What happens, though, when you can't even have a date on the dance floor after your speech? So, when conflicted maid of honor decided to consult the moral compass of the internet otherwise known as Reddit's 'Am I the As*hole' about a plus-one dilemma, the petty people of the internet were ready to weigh in.
My friend and I (met in college) had been best friends for a few years, and she asked me to be a maid of honor in her wedding. She had two MOHs, one of whom was a childhood best friend so I was 'second.'
This didn't bother me because I was just honored and excited to be part of her big day.
I fulfilled all of the MOH duties, planned an engagement party, planned an awesome bachelorette weekend, and helped her with various wedding planning activities.
She had a huge bridal party, and everyone was allowed to bring dates, so a couple months before the wedding I asked her if it was okay if I invited this guy I was dating.
He was great, and she had never met him because she moved a few months before. We had talked about him a lot and she told me she was excited to meet him.
After I asked her she freaked out on me, told me I was a terrible friend for even thinking I would be allowed to invite a date, my attention needed to be fully around her the whole weekend.
'Why would I expect her to want to meet this guy I am dating on her wedding weekend?' 'This was so last minute and there wouldn't be enough food'. It was over two months in advance and the wedding was buffet style.

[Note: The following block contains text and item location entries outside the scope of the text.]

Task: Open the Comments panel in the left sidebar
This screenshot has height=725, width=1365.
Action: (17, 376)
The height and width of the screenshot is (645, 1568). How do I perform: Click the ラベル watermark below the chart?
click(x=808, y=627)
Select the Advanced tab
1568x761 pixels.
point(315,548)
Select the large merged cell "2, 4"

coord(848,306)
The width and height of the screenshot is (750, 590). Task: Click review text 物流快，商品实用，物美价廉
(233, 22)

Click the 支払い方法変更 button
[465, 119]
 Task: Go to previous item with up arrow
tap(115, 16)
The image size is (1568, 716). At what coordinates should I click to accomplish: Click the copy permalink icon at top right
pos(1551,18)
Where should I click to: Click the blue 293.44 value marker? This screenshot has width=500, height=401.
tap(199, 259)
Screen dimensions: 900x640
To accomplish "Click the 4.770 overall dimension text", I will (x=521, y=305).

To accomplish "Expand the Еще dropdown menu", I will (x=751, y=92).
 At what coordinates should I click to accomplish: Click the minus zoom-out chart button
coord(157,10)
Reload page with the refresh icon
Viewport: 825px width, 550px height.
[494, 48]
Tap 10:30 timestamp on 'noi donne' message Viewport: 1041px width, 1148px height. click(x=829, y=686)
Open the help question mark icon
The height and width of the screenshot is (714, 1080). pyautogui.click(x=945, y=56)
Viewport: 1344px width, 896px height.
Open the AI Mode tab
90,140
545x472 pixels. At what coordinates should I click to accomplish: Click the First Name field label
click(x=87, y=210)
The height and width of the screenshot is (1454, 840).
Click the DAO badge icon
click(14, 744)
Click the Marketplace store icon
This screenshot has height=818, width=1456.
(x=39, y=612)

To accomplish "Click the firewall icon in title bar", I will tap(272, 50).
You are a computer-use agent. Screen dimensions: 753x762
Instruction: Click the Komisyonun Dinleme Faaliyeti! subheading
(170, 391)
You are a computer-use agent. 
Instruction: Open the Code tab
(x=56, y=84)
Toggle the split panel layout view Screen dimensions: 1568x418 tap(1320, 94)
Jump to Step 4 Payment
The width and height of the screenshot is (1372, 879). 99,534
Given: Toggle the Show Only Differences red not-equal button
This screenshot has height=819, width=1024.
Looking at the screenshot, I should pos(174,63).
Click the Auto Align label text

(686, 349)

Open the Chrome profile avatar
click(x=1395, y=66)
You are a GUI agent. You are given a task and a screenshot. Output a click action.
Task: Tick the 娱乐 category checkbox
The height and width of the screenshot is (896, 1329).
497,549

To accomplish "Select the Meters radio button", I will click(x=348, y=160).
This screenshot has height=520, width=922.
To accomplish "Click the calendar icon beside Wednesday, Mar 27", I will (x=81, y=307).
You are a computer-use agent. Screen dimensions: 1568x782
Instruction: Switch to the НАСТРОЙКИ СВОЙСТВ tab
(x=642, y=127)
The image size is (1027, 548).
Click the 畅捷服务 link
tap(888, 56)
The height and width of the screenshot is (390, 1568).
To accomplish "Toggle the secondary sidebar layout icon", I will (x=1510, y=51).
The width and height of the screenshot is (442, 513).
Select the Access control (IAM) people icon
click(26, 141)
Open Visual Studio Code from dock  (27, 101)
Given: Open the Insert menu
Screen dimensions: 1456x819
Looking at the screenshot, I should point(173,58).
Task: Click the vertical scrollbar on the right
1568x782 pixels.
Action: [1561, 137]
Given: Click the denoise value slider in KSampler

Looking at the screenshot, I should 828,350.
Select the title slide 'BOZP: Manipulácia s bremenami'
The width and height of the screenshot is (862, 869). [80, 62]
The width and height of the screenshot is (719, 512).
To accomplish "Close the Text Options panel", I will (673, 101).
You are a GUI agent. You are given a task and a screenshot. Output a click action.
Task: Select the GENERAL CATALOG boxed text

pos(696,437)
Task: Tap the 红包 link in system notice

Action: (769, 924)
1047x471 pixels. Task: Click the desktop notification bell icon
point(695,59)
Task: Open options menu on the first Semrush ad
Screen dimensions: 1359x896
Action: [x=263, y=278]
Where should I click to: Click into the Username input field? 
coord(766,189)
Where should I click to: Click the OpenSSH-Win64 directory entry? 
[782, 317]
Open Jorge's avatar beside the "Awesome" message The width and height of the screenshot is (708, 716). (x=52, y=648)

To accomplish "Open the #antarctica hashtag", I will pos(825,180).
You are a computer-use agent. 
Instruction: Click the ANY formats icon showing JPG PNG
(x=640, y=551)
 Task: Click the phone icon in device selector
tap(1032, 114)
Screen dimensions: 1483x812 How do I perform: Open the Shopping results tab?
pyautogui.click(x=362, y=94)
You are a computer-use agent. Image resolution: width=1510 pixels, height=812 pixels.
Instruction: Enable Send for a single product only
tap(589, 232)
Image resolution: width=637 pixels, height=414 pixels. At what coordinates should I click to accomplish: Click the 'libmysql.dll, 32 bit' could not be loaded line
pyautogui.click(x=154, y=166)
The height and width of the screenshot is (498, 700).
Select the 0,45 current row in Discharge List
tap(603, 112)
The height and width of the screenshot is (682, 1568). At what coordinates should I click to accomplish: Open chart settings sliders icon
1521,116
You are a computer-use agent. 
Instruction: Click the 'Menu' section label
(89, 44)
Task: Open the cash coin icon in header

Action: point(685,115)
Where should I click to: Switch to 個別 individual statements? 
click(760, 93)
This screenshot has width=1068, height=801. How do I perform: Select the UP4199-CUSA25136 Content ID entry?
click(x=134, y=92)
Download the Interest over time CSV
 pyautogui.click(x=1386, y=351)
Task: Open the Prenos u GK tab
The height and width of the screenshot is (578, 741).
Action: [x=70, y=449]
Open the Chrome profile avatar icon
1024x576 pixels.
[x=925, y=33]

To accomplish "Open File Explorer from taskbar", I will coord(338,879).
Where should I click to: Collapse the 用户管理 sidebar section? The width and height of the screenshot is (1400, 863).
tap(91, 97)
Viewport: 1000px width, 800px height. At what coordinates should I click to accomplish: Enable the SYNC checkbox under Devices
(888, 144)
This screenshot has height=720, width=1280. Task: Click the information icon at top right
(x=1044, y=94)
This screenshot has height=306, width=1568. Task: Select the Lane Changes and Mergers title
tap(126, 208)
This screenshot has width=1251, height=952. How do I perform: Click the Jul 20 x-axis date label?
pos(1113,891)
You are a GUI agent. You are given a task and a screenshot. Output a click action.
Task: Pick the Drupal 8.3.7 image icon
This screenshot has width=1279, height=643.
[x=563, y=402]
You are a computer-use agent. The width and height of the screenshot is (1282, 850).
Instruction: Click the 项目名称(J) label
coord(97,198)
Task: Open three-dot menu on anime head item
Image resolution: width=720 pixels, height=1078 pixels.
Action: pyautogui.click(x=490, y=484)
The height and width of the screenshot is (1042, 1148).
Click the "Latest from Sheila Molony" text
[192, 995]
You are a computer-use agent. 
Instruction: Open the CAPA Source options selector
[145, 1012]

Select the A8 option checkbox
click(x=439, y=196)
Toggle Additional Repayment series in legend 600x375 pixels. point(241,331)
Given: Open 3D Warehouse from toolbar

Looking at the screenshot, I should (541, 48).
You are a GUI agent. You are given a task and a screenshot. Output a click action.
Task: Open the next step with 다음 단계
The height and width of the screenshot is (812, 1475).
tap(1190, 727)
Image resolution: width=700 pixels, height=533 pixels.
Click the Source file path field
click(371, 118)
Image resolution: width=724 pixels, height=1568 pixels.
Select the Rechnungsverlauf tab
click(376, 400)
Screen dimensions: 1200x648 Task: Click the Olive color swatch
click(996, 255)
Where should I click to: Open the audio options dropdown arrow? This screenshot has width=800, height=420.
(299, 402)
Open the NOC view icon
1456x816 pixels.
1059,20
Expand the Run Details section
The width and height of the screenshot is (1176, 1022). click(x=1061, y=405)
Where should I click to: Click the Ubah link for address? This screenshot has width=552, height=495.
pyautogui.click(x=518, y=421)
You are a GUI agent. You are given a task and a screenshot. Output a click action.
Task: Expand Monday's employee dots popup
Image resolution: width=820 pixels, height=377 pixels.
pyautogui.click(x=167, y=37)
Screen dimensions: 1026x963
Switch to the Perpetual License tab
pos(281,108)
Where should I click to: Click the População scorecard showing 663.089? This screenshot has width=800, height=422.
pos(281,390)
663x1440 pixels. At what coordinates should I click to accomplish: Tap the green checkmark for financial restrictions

I was annoyed because the other MOH was bringing a date, but decided not to fight her on it because ultimately it was her wedding and it wasn't worth it to me. I apologized and accepted I would be the only dateless one in the 24 person wedding party.
This caused a HUGE rift in our friendship for the next few months till the wedding. She basically ignored me and every time I would reach out and try to talk about it, she would totally shut down and say how horrible I was and that our friendship will be changed forever.
When the wedding came around I was ready to be the best support and help she could ask for. Whenever I would try to do anything she would tell me she didn't need my help, her mom was going to help her so I should just go enjoy myself and have fun. This also really annoyed me, but I once again let it slide because it was her wedding.
Almost a year after the wedding with no talking she reached back out to me and said she misses us being friends and she is willing to forgive me for WHAT I DID. I asked her what I did and she said she doesn't want to talk about it because it was so upsetting to her...AITA?
StrikingDebate2 said:
NTA. Your 'friend' completely over reacted here. No friend stops talking to you as soon as you ask to bring someone to a wedding. Sounds like you could use a better friend.
itsmellbitch said:
NTA. Your “friend” sounds absolutely nuts. She seems unhinged and over dramatic, and if that’s something you want in your life then go ahead and be friends again but honestly it sounds like she’s an attention- seeking narcissist.
BingandBong123 said:
NTA. Your friend sounds like a stereotypical bridezilla, and the 'I'm willing to forgive you for something that was clearly my fault' message suggests she's a crappy person all round. You're better off without that friendship.
njclay21 said:
NTA, never hurts to ask and bridezillas are the worst. I’m sure she has a lot going on but seems like she still treated you harshly.
poodle_kitten said:
NTA. I’m sorry this crazy bridezilla got into your head and made you consider for even a moment that you might be the AH.
It was fine for you to ask to bring a date. She was already the AH in telling you that you couldn’t because you needed to be focused on her. You then went above and beyond by catering to her wishes at the wedding and she became a massive AH.
She didn’t talk to you for a year because you asked to bring a date to her wedding.
She behaved horribly toward you and sounds like an awful bully. You’re lucky to no longer be “friends” with her, and I’d say don’t even bother wasting your breath trying to explain any of it to her - just ignore and move on.
MagicalMonarchOfMo said:
NTA. Being able to bring a +1 to a wedding is almost universally standard, especially if you're in the wedding party, and especially if the other MOH got to bring one.
Very strange on your (ex?)friend's part. Woulda been one thing if you'd insisted on bringing a date anyways, but sounds like you were extremely polite.
Apotelesama said:
NTA. Your friend sounds like a psychotic bridezilla honestly. You just asked a simple question and when you were told no, you accepted it yet she kept going because gasp how dare someone not look at her every single second on her wedding day!